Mitochondrial Calcium Handling at Mossy Fiber Boutons
Doyun Lee, Kyu-Hee Lee, Won-Kyung Ho, and Suk-Ho Lee
(see pages 13603–13613)
Dentate granule cells essentially can speak with two tongues. The axonal branches of their mossy fibers innervate CA3 pyramidal cells and interneurons, each with distinct morphological and functional properties. Lee et al. stimulated mossy fibers and compared the response of putative large boutons at hilar mossy cells with smaller en passant boutons onto hilar interneurons. Following high-frequency stimulation (HFS), the intracellular residual calcium (Cares) was sustained for tens of seconds in large mossy fiber boutons (MFBs). Smaller en passant MFBs had a much quicker drop in intracellular calcium. Inhibitors of mitochondrial pumps increased Cares in large but not small MFBs, consistent with a buffering role for mitochondria in the large boutons. During HFS, calcium uptake depended on the inner mitochondrial membrane calcium uniporter, after which the mitochondrial Na+/Ca2+ exchanger (mitoNCX) contributed to Cares. Post-tetanic potentiation at mossy cells, but not at interneurons, was affected by blocking the mitoNCX.
β1 Integrin and Cortical Development
Richard Belvindrah, Diana Graus-Porta, Sandra Goebbels, Klaus-Armin Nave, and Ulrich Müller
(see pages 13854–13865)
In this week's Journal, Belvindrah et al. revisited the proposed role for the extracellular matrix receptor β1 integrin in the developing cortex. The authors used a Nex-CRE mouse line in which integrin subunits could be conditionally inactivated. Itgb1-NEXko mice lacked β1 in precursors that generated migrating neurons. Itga3-null mice were deficient in α3 subunits in all cell types and thus did not express α3β1 integrins. As expected, cortical layers were disrupted in brains of mice lacking α3β1 in glia and neurons, but selective deletion in migrating pyramidal neurons did not affect their migration and cell layer formation, ruling out a pivotal role for integrins in migration. However, the expression of β1 integrins in glia affected the morphological differentiation of glia and neurons.
Rotating and Translating in the Thalamus
Hui Meng, Paul J. May, J. David Dickman, and Dora E. Angelaki
(see pages 13590–13602)
In this week's Journal, Meng et al. mapped the projections that confer vestibular sensation to and from the thalamus in primates. Monkeys, seated in a vestibular turntable, experienced rotation in pitch, roll, and yaw dimensions, as well as translation in the horizontal plane. The authors made extracellular recordings from >1000 thalamic neurons, ∼10% of which responded to vestibular stimulation.

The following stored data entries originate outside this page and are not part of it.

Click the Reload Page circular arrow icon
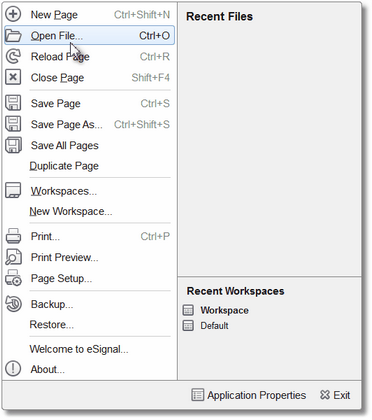 pos(13,56)
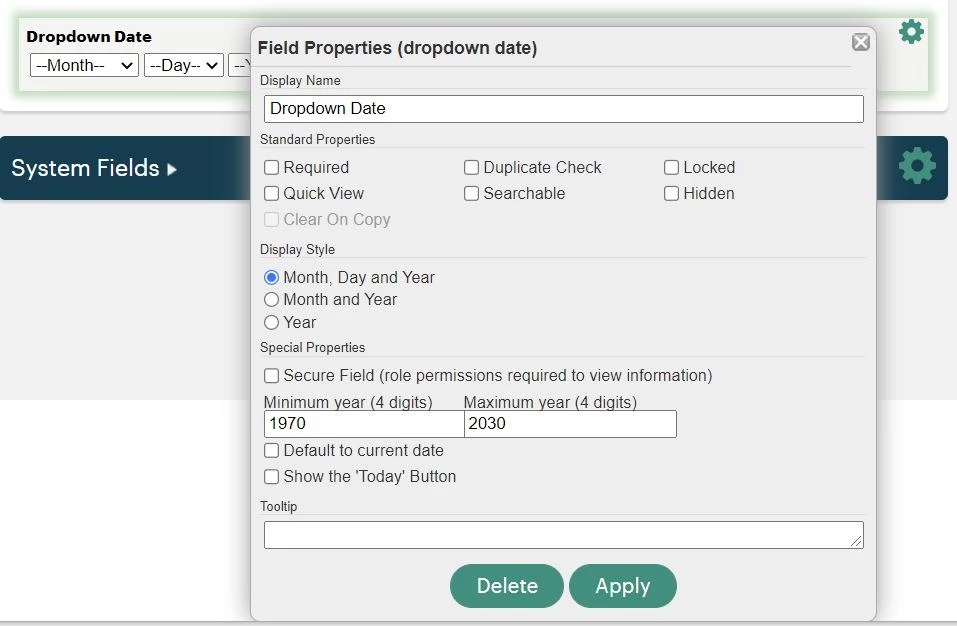The width and height of the screenshot is (957, 626).
Task: Choose the Year only radio option
Action: click(272, 322)
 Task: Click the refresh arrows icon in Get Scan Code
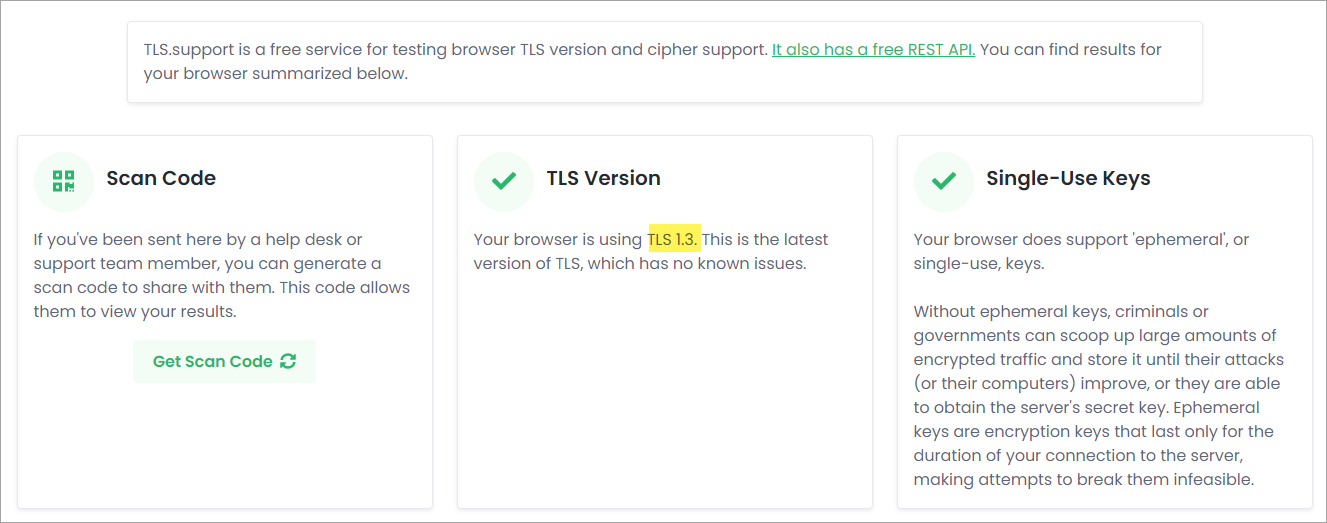(x=288, y=361)
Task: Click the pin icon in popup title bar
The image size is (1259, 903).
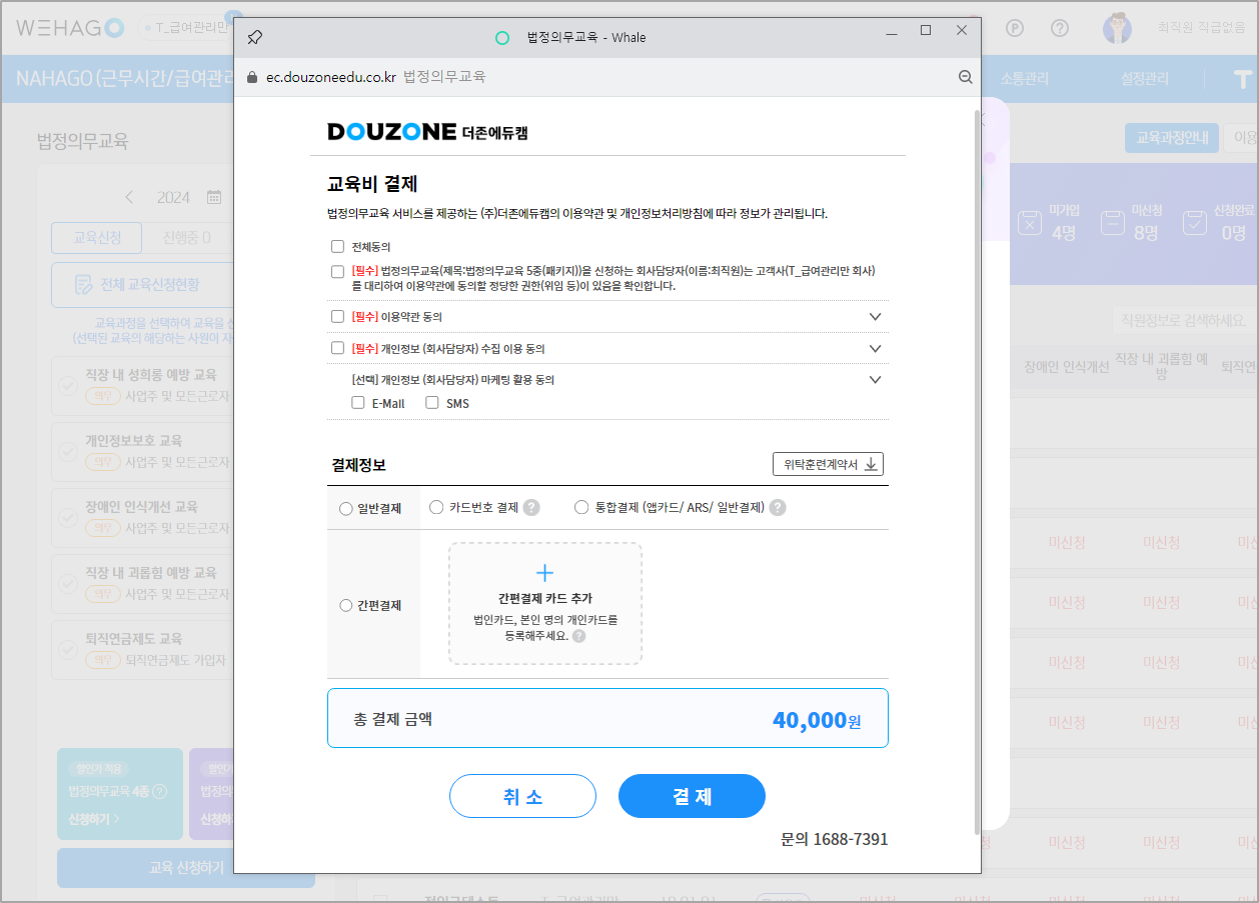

Although some cells responded exclusively to either tilt or translation, most showed intermediate responses to both stimuli, suggesting that they received signals from the otolith and semicircular canal. The vestibular responsive neurons were more widely dispersed than expected, with no apparent functional segregation. Injection of a neuronal tracer dye revealed that these thalamic neurons received input from cerebellar nuclei. The authors concluded that several thalamic nuclei contribute to precortical vestibular processing and that their inputs come from cerebellar as well as vestibular nuclei.
Neurobiology of Disease
Cone-Specific Degeneration in Zebrafish
George Stearns, Meradelfa Evangelista, James M. Fadool, and Susan E. Brockerhoff
(see pages 13866–13874)
Dozens of mutations contribute to progressive blindness in humans, many of which result from photoreceptor degeneration. More of these identified mutations affect rods. This week, Stearns et al. identified a mutation in cone photoreceptors that caused cone degeneration as well as “bystander” death of some rods. F3 generation progeny from fish mutagenized with ethyl nitrosourea were screened initially for their optokinetic response. The screen yielded a recessive mutation that affected the cone-specific phosphodiesterase c (pde6c) gene. Four days postfertilization, cones in mutant fish larvae had already degenerated. Cone degeneration resembled the rod degeneration seen in the mouse rd1 mutation, which affects the rod-specific pde6β. Location mattered to pde6c mutant photoreceptors, particularly to doomed rods unlucky enough to reside near cones. The lucky rods, those in densely packed cone-free areas, were spared degeneration.